Directions for this task
Repeat every line of the listing below word for word, leaving out the pictures.

Records to use

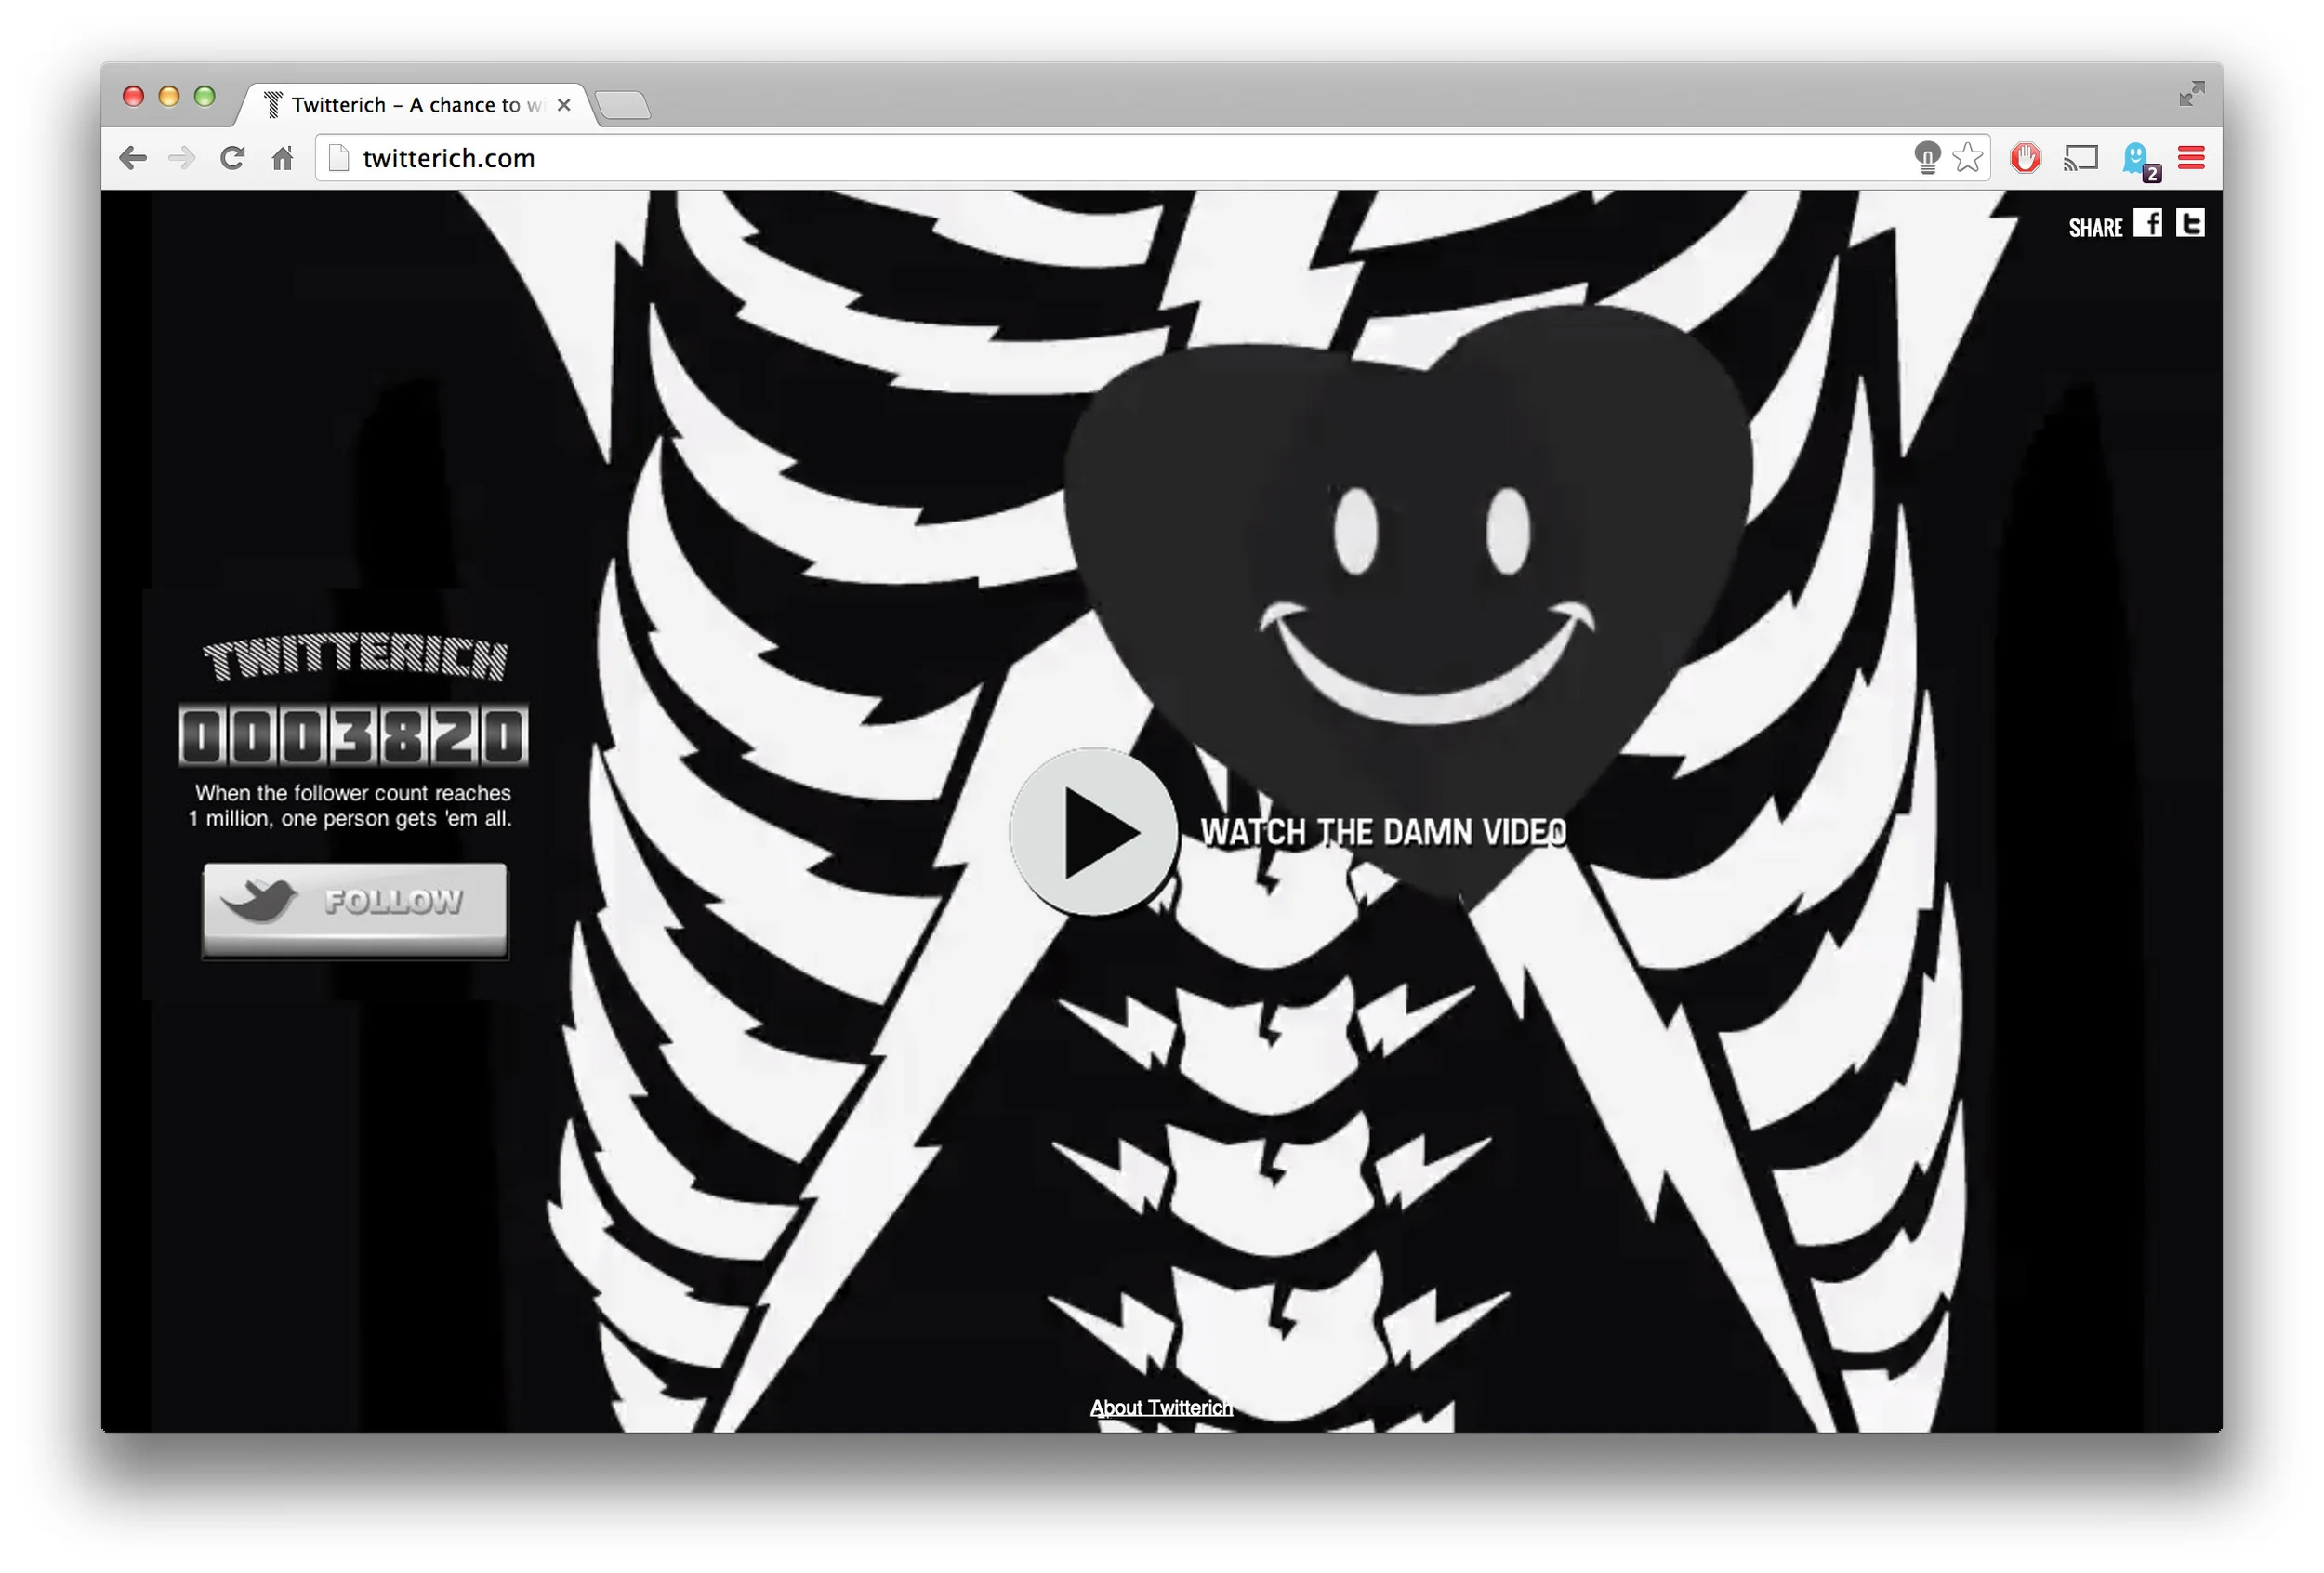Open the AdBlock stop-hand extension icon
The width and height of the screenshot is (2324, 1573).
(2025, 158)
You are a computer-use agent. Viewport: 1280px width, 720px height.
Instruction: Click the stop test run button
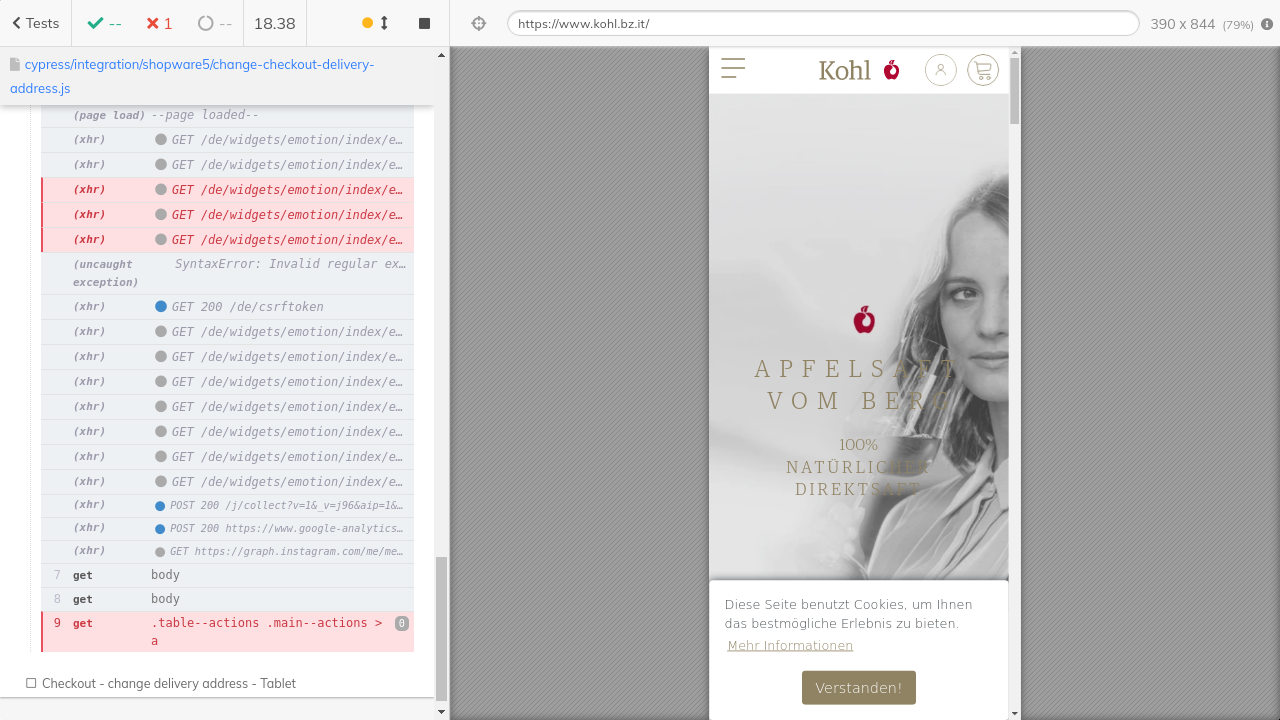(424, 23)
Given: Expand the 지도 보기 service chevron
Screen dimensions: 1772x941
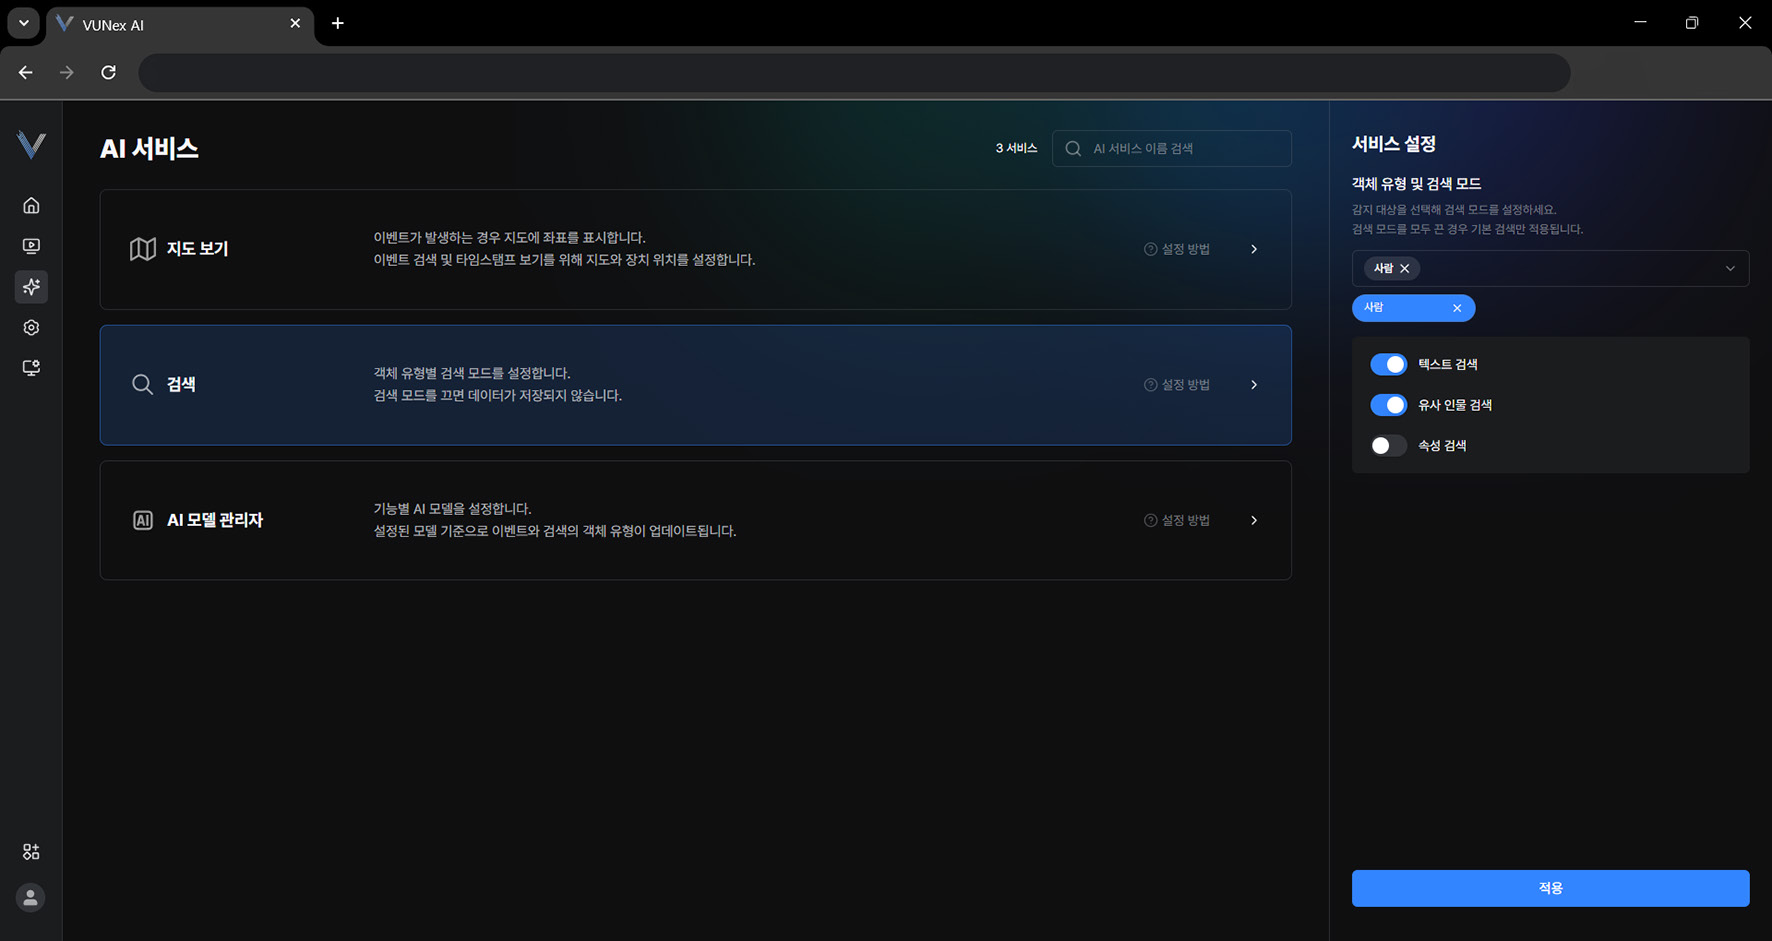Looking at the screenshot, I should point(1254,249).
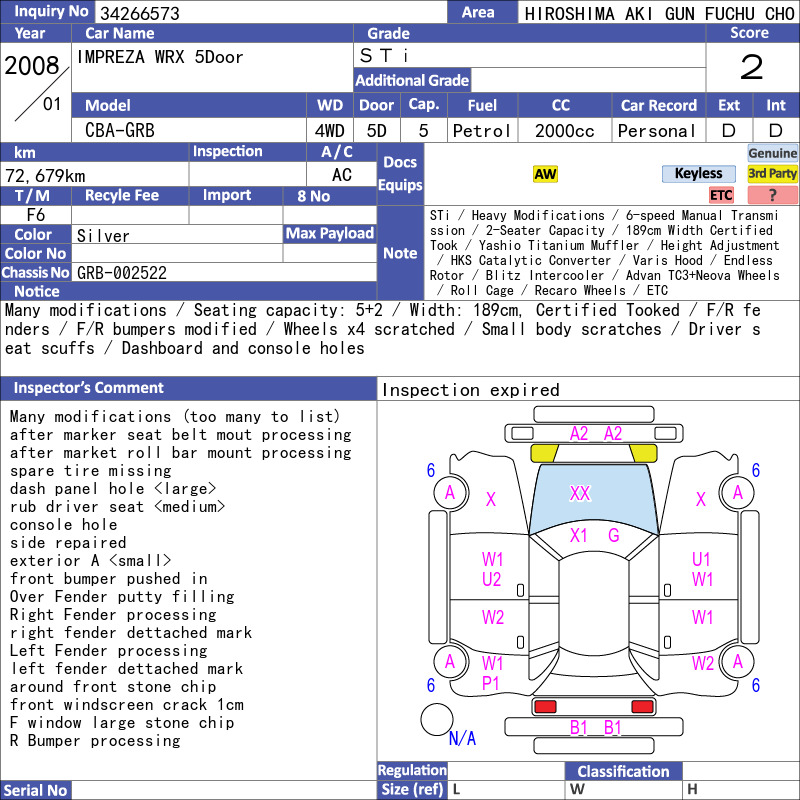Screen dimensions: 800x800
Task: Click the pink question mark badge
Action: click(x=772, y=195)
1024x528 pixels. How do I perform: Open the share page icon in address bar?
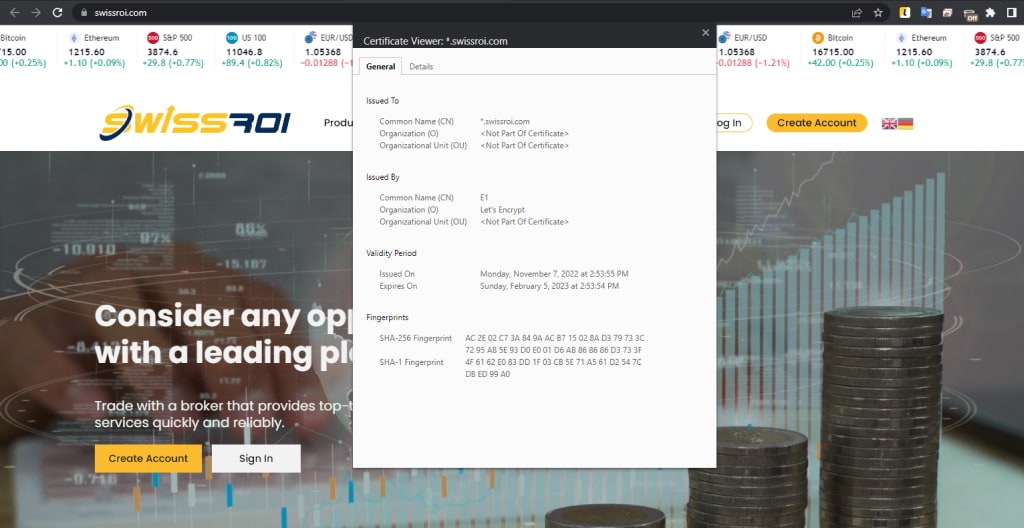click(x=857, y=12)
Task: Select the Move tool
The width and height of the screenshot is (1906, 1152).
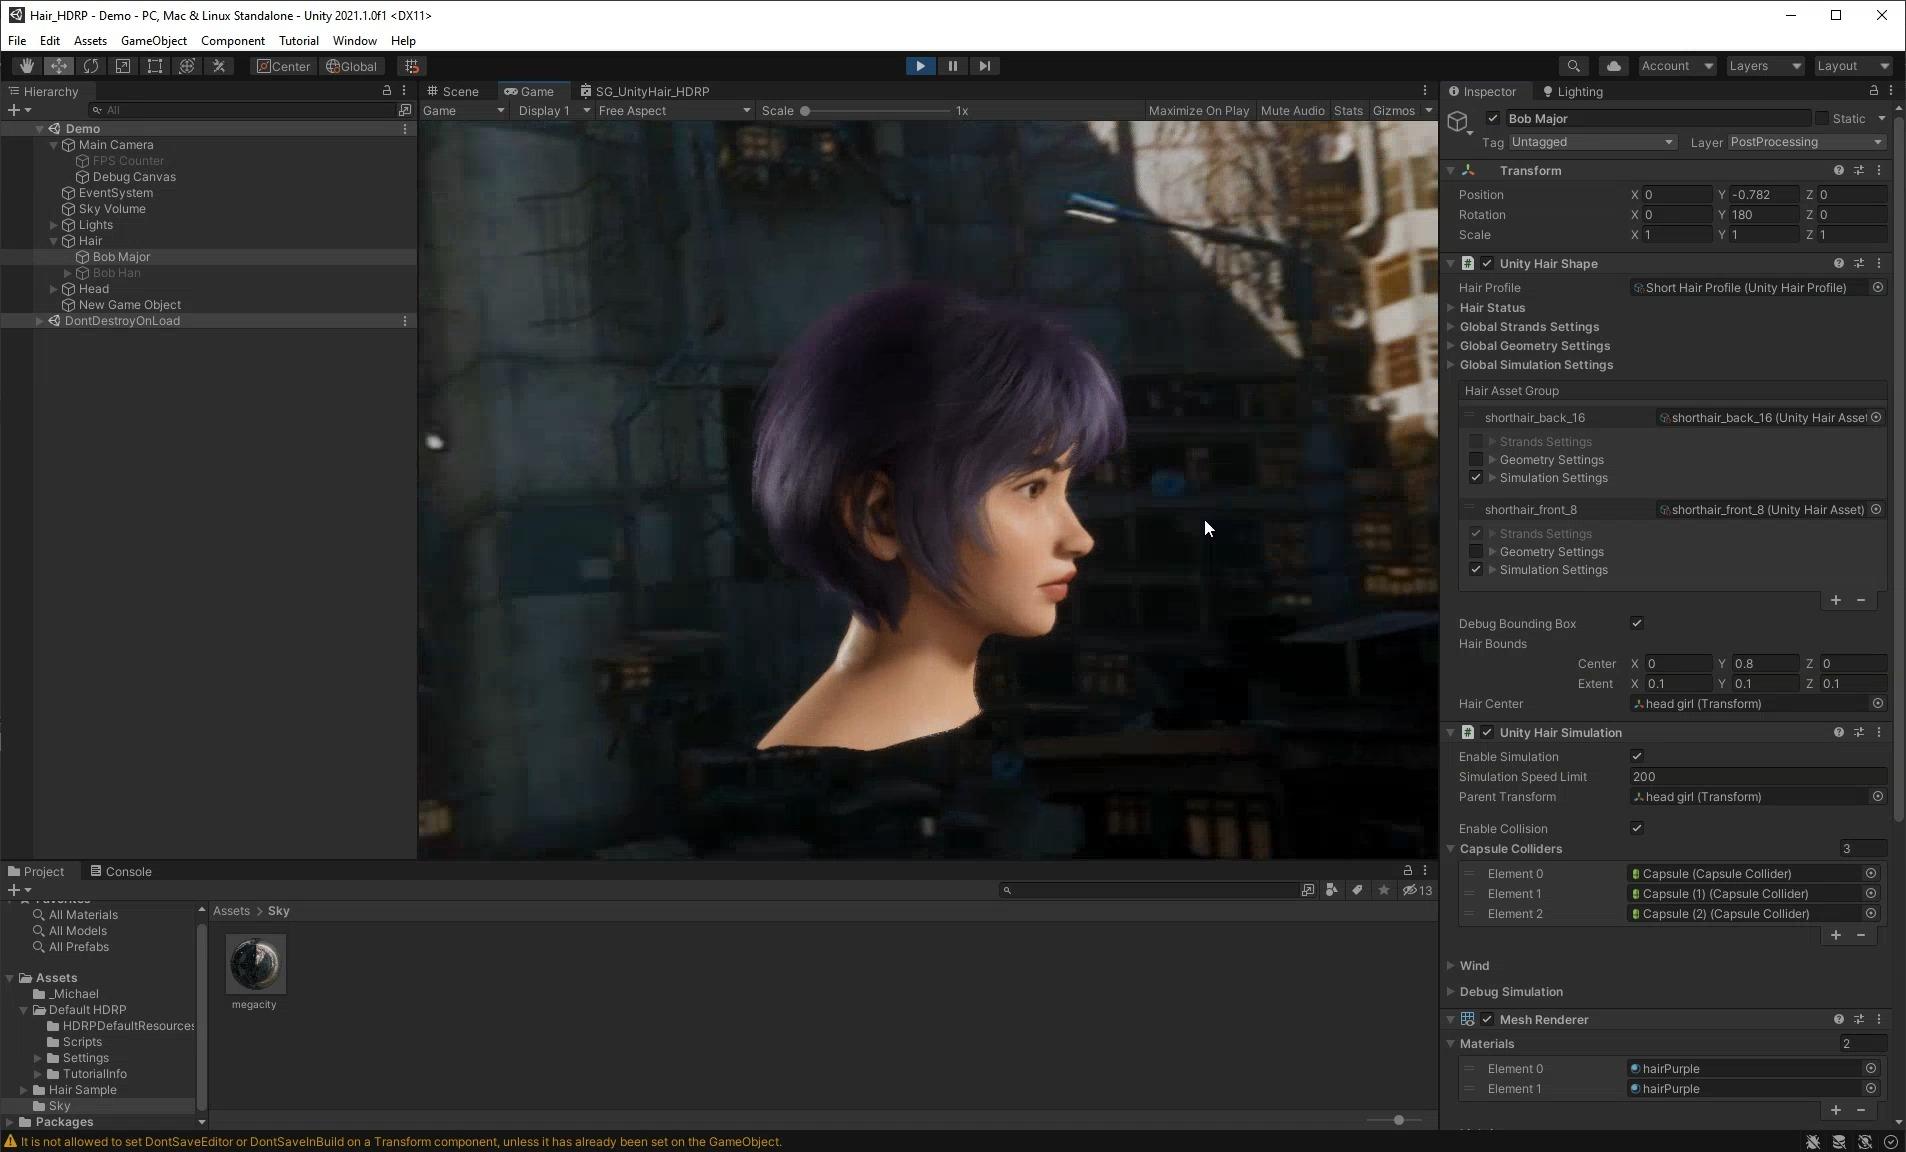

The output
Open the AdBlock stop-hand extension icon
The width and height of the screenshot is (2324, 1573).
(2025, 158)
You are a computer-use agent. Viewport: 1280px width, 720px height.
Instruction: Click the stop test run button
(424, 23)
Given: Expand the 지도 보기 service chevron
Screen dimensions: 1772x941
Looking at the screenshot, I should point(1254,249).
Screen dimensions: 800x800
Task: Click the pink question mark badge
Action: click(x=772, y=195)
1024x528 pixels. How do I perform: Open the share page icon in address bar?
click(x=857, y=12)
Task: Select the Move tool
The width and height of the screenshot is (1906, 1152).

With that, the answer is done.